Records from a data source
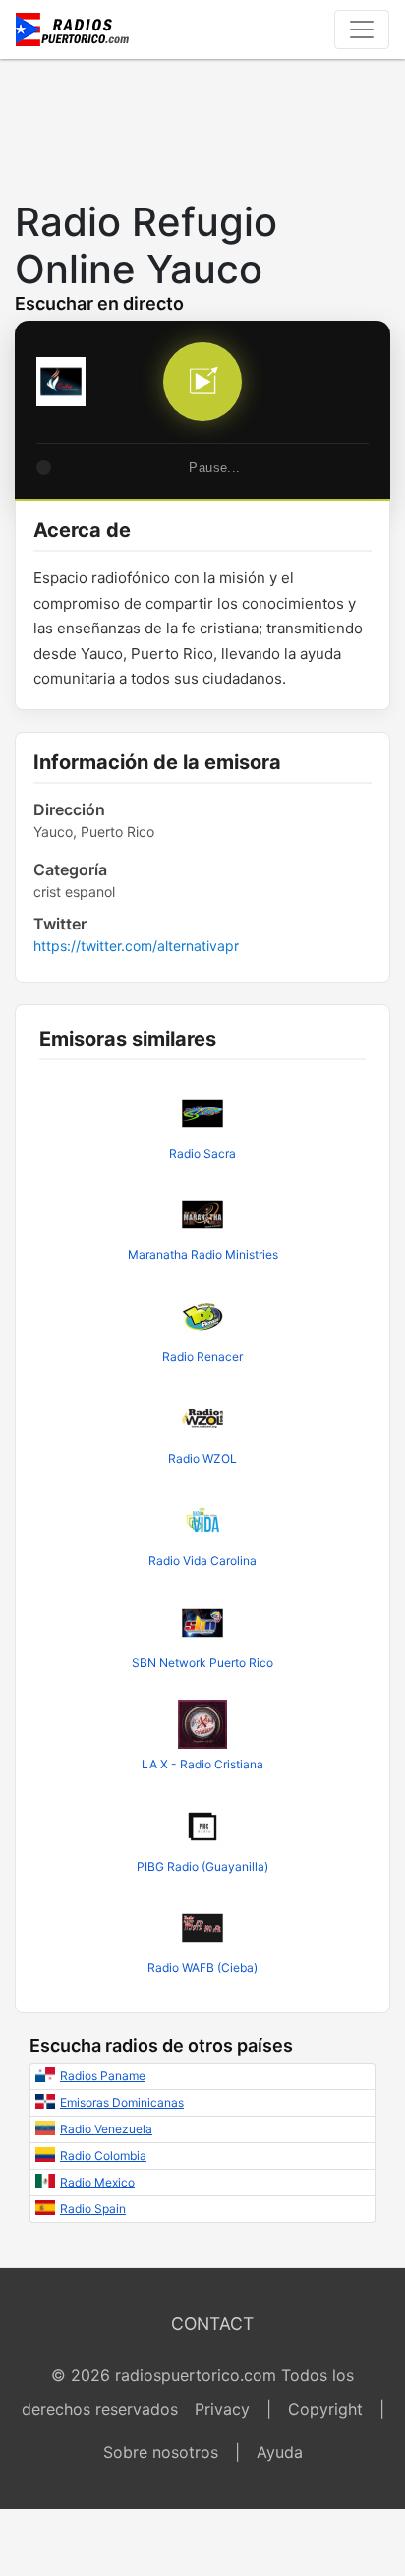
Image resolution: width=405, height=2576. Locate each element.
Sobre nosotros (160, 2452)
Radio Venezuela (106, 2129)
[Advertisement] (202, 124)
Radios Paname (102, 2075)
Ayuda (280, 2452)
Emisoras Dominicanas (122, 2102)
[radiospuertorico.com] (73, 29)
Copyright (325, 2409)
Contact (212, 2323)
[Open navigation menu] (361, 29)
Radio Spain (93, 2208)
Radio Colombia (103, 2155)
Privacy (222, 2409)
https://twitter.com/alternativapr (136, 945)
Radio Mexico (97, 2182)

_What you will do_
Each line, beginning at the one that contains "Copyright (325, 2409)" and continuing through the end of the records, must be written out exactly, first and last included.

_Task result_
Copyright (325, 2409)
Contact (212, 2323)
[Open navigation menu] (361, 29)
Radio Spain (93, 2208)
Radio Colombia (103, 2155)
Privacy (222, 2409)
https://twitter.com/alternativapr (136, 945)
Radio Mexico (97, 2182)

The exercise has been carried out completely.